Every week, the Array team reviews the latest news and analysis about the evolving field of eDiscovery to bring you the topics and trends you need to know. This week’s post covers the period of September 7-13.
Here’s what’s happening.
On the EDRM Blog, Michael Berman writes about a partially successful metadata privilege log challenge in Jeffries Funding LLC v. Dasagroup Holdings Corp. Dasagroup’s privilege log at issue included these fields for each row corresponding to a withheld email document:
- Beginning and ending Bates numbers
- Custodian
- Sent Date and Sent Time
- Email From
- Email To
- Email CC
- Email BCC
- Email Subject
- File Name
- File Author
- Privilege Claimed
- Privilege Description/General Subject Matter
Dasagroup redacted some of the “Email Subject” and “File Name” fields, which Jeffries challenged, asserting that the redactions led to insufficient information being provided about the subject matter. Dasagroup argued that the redactions were proper because they applied to privileged email subjects and file names. The court agreed: “To the extent an email subject line or a file name reasonably constitutes an attorney-client communication in and of itself, redacting that information from a privilege log does not run afoul of the Ninth Circuit’s standards or Rule 26(b)(5).”
Jeffries was successful on two other challenges, however. It argued that the “Privilege Description/General Subject Matter,” was also deficient because for each document with a redacted email subject and file name, the “Privilege Description/General Subject Matter” line did not provide any description of the contents or even general nature of the withheld document. The court agreed and ordered Dasagroup to serve an amended privilege log that provided “sufficient textual description of the nature of the document (i.e., a brief statement of the subject of the content) to justify the assertion of privilege.”
Also, Jeffries successfully challenged the privilege log entries for email attachments that did not provide information about the author, recipient or email subject. The general subject matter field only provided a generic privilege assertion without describing the document. The court agreed with Jeffries, writing that “without further information … it is difficult to ascertain” whether the attachments were themselves privileged communications.

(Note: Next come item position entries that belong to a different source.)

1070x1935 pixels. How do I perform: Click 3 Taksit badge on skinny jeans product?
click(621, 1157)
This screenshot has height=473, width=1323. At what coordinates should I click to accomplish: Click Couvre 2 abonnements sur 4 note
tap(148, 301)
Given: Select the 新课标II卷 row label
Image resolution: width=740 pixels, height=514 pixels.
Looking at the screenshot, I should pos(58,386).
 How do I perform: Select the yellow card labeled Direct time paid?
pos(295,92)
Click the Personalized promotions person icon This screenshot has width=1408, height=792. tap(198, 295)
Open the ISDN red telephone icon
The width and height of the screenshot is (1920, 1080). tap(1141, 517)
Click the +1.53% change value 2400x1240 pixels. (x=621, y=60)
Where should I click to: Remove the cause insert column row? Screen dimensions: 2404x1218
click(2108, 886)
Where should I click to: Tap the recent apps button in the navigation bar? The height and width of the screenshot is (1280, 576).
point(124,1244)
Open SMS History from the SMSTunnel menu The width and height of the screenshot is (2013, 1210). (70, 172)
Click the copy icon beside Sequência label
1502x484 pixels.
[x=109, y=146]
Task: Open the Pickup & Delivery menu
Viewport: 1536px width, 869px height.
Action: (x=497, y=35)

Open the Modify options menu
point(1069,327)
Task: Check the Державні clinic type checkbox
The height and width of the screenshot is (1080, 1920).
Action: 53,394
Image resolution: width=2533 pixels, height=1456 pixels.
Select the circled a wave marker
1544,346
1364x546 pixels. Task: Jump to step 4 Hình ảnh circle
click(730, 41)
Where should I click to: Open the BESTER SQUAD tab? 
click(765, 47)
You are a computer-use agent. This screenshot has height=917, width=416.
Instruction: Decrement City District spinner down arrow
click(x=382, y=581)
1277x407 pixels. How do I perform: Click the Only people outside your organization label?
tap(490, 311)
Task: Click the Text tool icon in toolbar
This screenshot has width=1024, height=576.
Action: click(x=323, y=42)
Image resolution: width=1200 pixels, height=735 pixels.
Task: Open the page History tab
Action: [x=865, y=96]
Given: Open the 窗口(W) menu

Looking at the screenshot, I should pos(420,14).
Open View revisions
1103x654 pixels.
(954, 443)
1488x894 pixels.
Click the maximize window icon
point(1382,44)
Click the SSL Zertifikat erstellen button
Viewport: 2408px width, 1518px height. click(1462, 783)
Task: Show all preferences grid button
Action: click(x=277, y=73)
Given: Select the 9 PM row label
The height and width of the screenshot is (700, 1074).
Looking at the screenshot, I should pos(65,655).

The court ordered Dasagroup to serve an amended privilege log to justify the assertion of privilege as to each withheld document.
Berman, respectfully, wrote why he disagreed with the court here. “I suggest that information about what a client sent to their attorney is privileged, even though the underlying document itself is not privileged. The underlying document should be produced separately if it is not privileged in itself and is responsive.”